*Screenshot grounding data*
--- --- ---
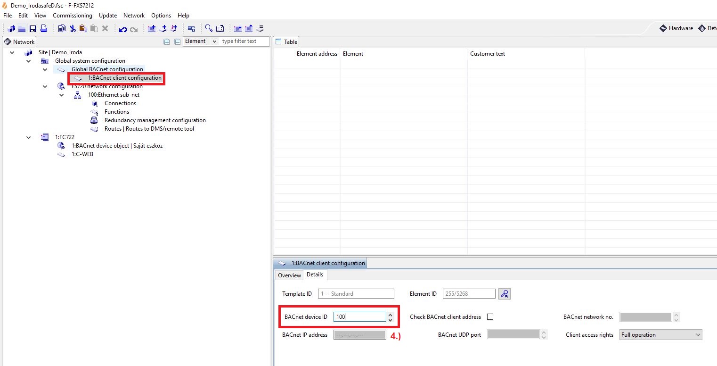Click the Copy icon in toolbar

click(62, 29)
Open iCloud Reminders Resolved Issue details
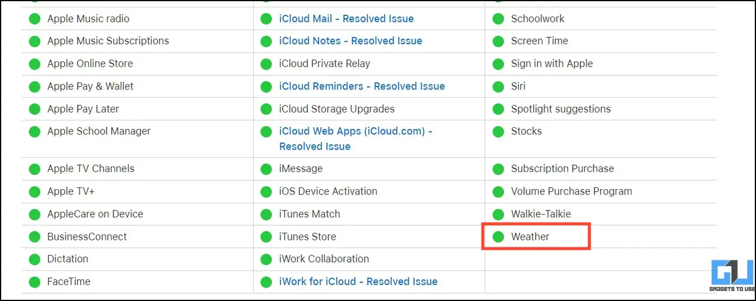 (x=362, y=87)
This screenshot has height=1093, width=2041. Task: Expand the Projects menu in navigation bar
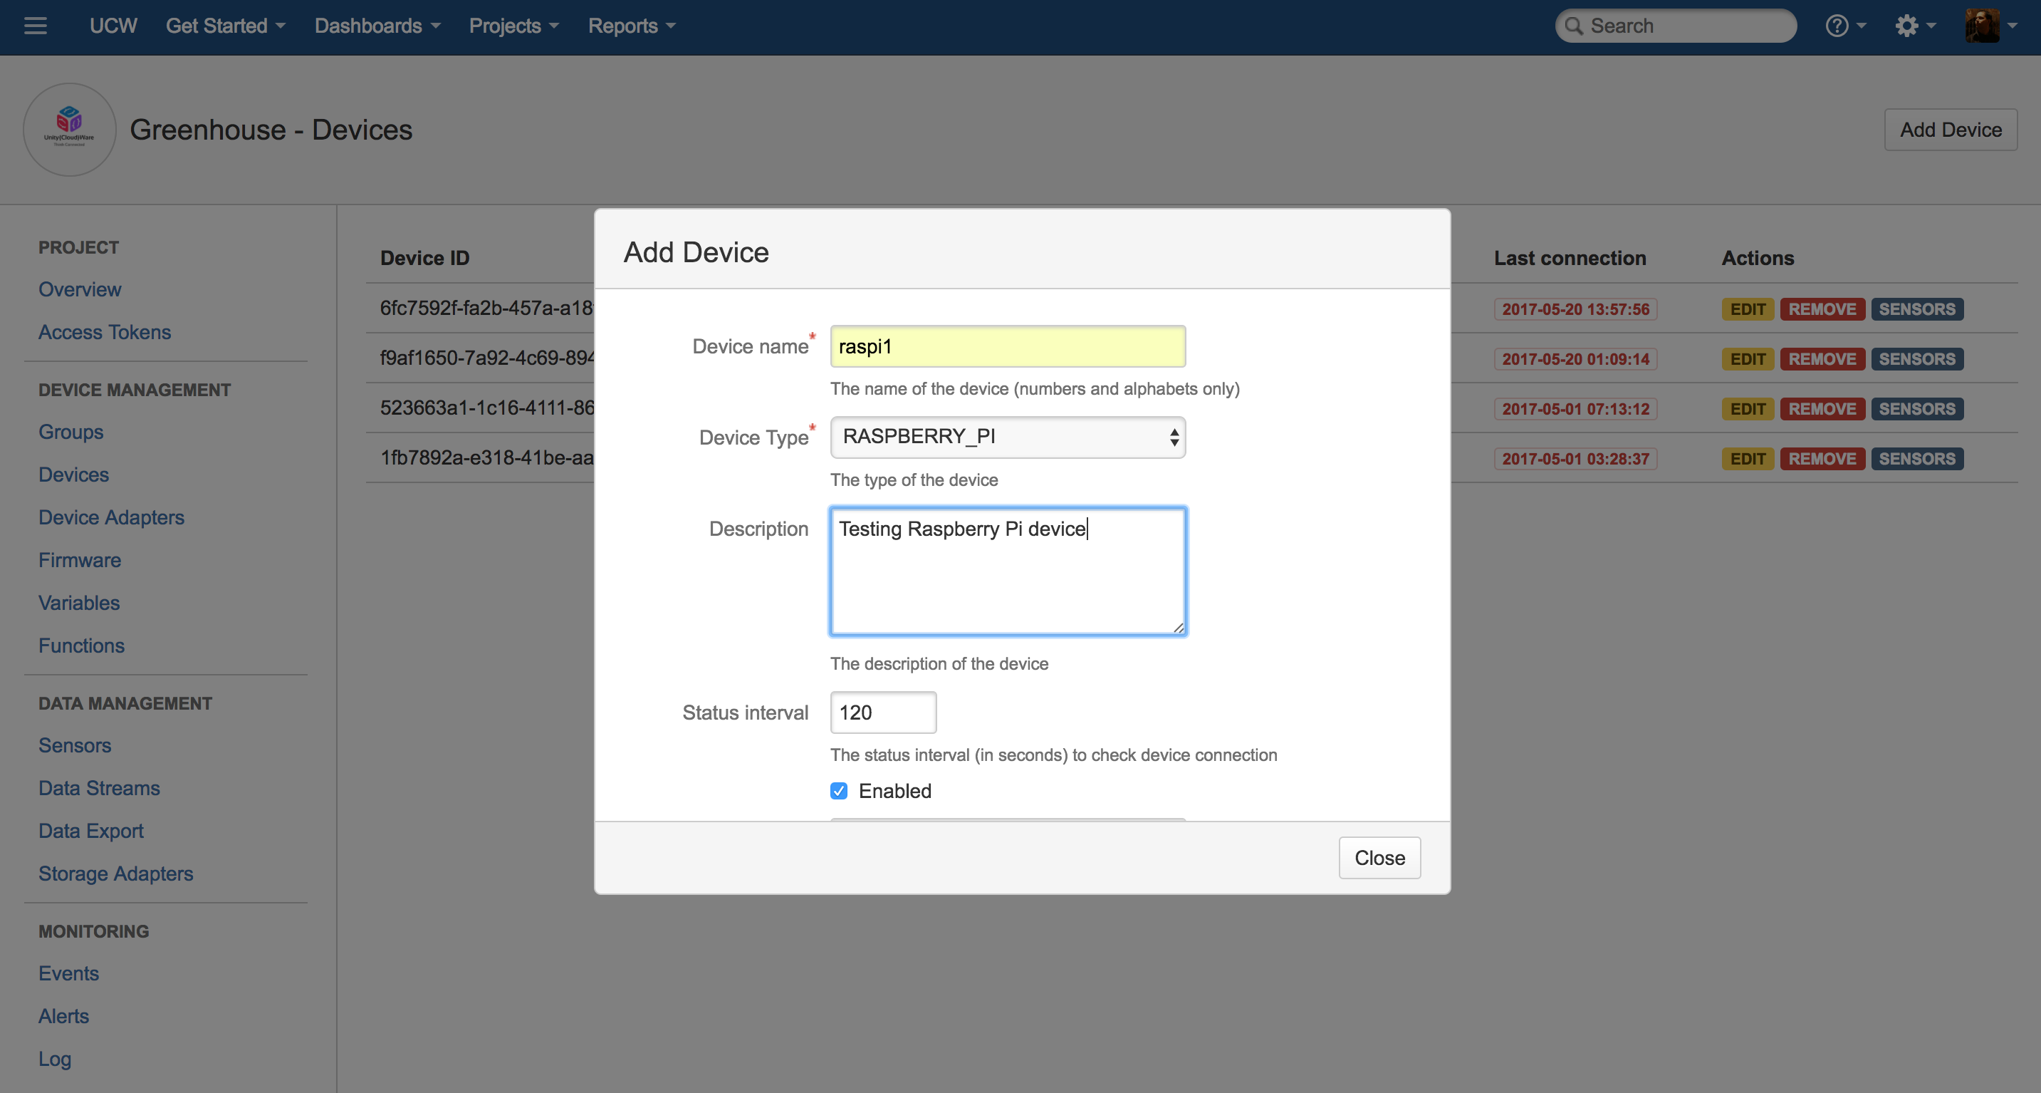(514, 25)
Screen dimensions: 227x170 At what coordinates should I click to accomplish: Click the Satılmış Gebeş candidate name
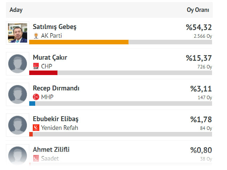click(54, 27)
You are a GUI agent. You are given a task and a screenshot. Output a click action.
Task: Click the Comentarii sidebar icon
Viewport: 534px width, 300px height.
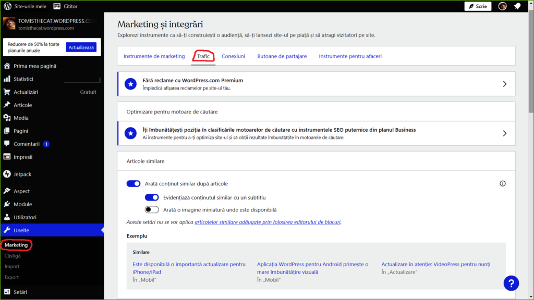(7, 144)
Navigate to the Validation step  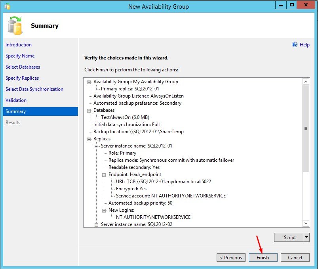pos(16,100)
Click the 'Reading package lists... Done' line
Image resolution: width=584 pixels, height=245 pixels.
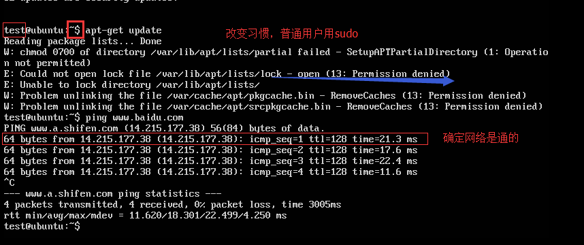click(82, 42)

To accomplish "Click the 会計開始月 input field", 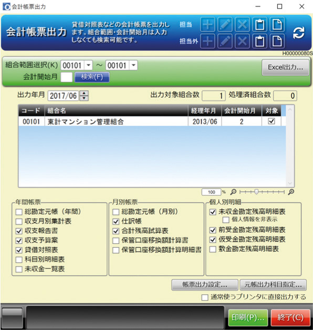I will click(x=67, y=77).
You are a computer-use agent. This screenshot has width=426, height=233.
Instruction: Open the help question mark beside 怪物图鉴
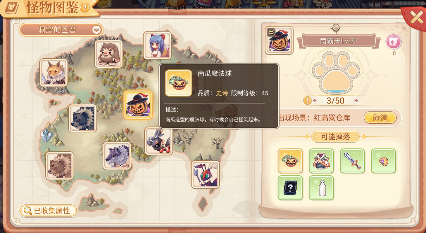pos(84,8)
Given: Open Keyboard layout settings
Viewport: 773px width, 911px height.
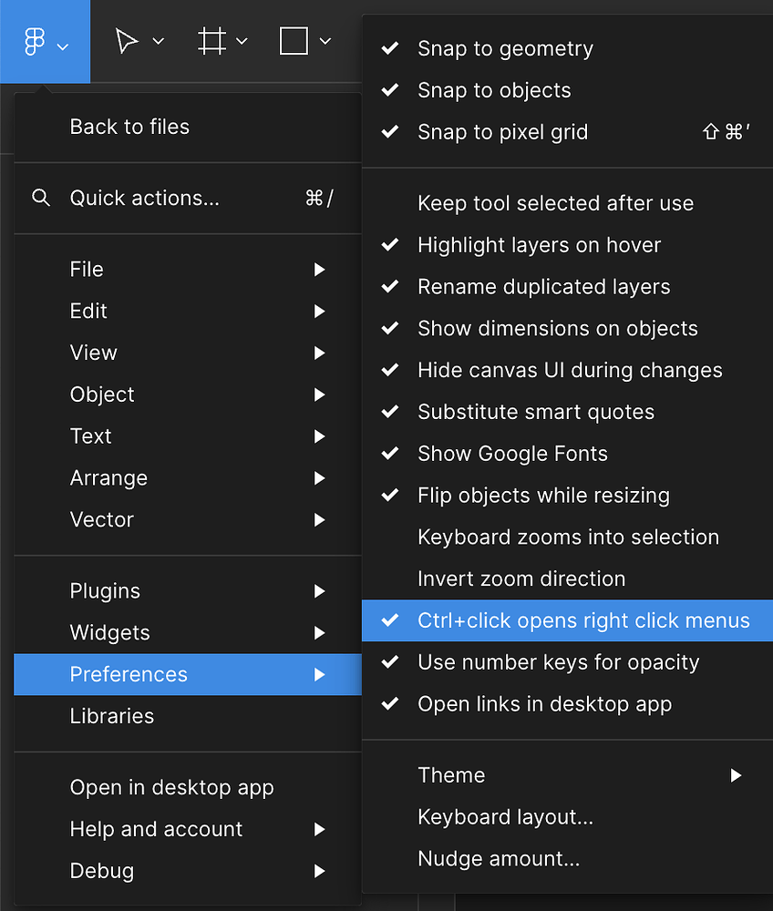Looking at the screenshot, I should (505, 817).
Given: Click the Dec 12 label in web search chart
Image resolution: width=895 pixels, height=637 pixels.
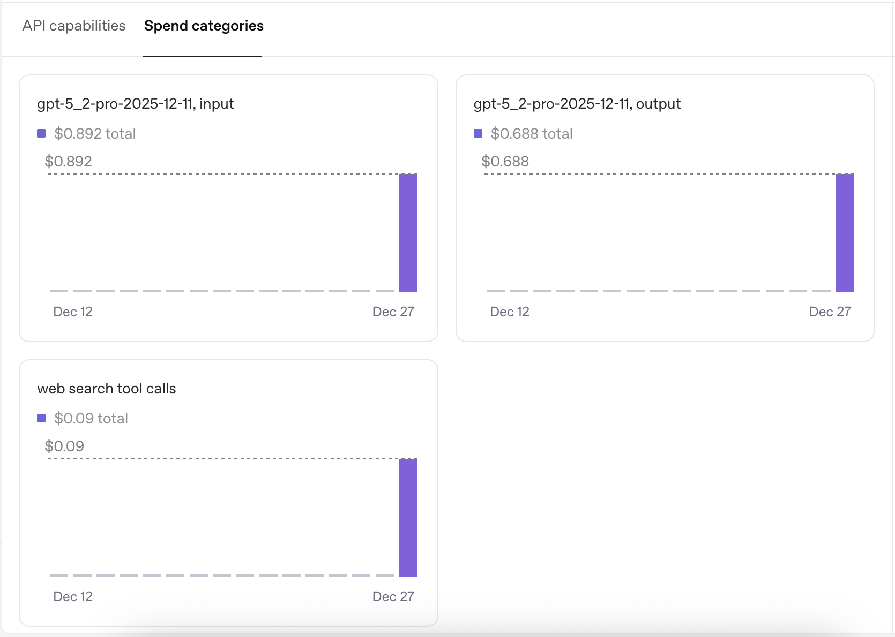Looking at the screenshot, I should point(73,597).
--- --- ---
*ABOUT THIS TASK*
Which of the lines above contain "agent"? Return them all.

*ANSWER FOR THE TASK*
You are a GUI agent. You are given a task and a screenshot. Output a click action.
You are a computer-use agent. This screenshot has width=426, height=233.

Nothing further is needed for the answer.